High school students at Memphis Catholic follow an “education that works” curriculum—similar to the Cristo Rey nationwide network of schools—where local businesses host them as interns one day a week. Stipends from these corporate sponsors, more of whom are being recruited, are a boon for the entire network but cover a particularly large portion of the high school’s costs.

Tuition, traditionally a set price paid by parents for their children’s Catholic school education, makes up about 20 percent of Jubilee funding. The diocese assesses the network’s tuition on a sliding scale based on parents’ ability to pay.

Three-quarters of total funding comes from philanthropy, and the network’s central “support office” has added staffing to reach out to more benefactors.

Growth in that support function, yet another new step taken by Hill, is crucial to his commitment of accountability in carrying on the Jubilee legacy.

“Our mission is to provide students an academically rigorous and vibrantly Catholic education that prepares them to become all that God created them to be, both today and tomorrow,” Hill explained.

The focus on doing what it takes to bridge inner-city students’ achievement gaps has prompted Hill to expand the “support office” serving all Jubilee schools’ principals and educators. Besides the extra outreach to benefactors, Hill is adding expertise in the use of test scores and other data to improve instruction at the schools.

Also, a new “chief academic officer” and a new director of operations will advise and assist school leaders so they can address teaching and spirituality more effectively, spending less time on the administrative tasks that typically burden principals. This emulates the growing move toward schools with both principals and presidents—for pedagogy and administration, respectively—but it centralizes many of the latter roles, such as tuition collection.

Each school community within the Jubilee network retains aspects of its own Catholic identity, Hill said.  The personality may be informed by the charism of a school’s founding religious order or the character of a particular parish, but it always includes regular celebration of the Mass and daily classroom prayer time. Spirituality and values are crucial to parents, even though a large majority of students in the network are non-Catholic, according to Hill.

“The number one reason parents are choosing our schools is the religious formation they want their children to get,” he said.

That perspective, which helps to make each Jubilee school a supportive community, contributes to cooperation and collaboration that may be among the traits confounding the network’s skeptics. 

“I have not received one complaint about our new school calendar,” Hill said, noting that educators, parents, and students alike embraced the longer year. Schools in the network could decide for themselves whether to adopt the schedule, and all of them opted in. With help from an anonymous benefactor, teachers’ salaries have been raised significantly to cover the additional instruction days and make their pay competitive with public schools.

Liz Gonzalez, a graduate of the University of Notre Dame’s Alliance for Catholic Education (ACE) Teaching Fellows, will lead one of the Jubilee schools, St. John’s, as its principal when the new school year starts soon. She said the innovations being adopted for the sake of students in the Memphis network attracted her because she shares in the commitment to bring educational excellence to disadvantaged children.

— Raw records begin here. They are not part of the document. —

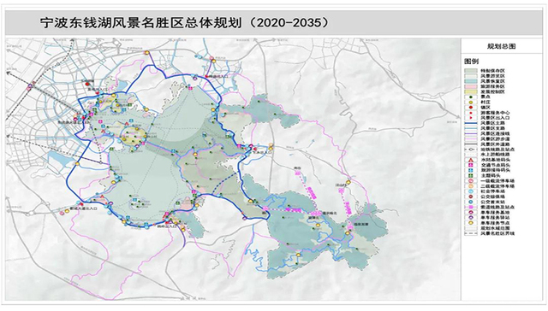548x311 pixels.
Task: Click the 交通节点码头 magenta square legend icon
Action: click(471, 165)
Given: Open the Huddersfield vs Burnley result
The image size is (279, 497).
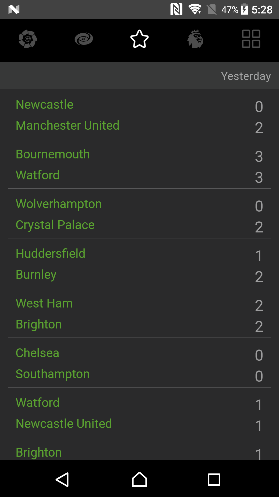Looking at the screenshot, I should [140, 264].
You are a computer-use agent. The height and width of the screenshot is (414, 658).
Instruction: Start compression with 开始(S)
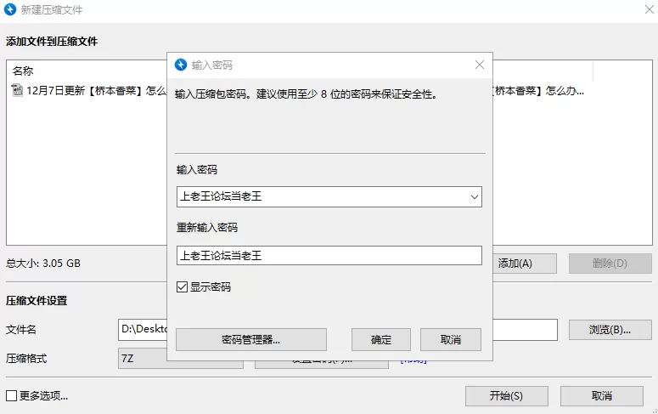point(506,396)

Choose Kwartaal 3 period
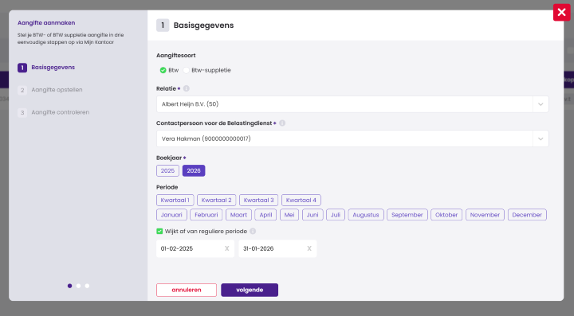pos(259,201)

“I liked the idea that Jubilee schools are trying something new in Catholic education,” she said. The bold embrace of changes, coupled with expanding channels of interaction among stakeholders, helps principals and teachers to be accountable for continuous improvement in instruction and faith.

“I felt this network provided a level of academic support I have not seen in many more traditional schools,” she said, noting the data showing gains in test scores. “There’s a recognition that, for these students, there’s a need to up the expectations for teachers, leaders, and staff.”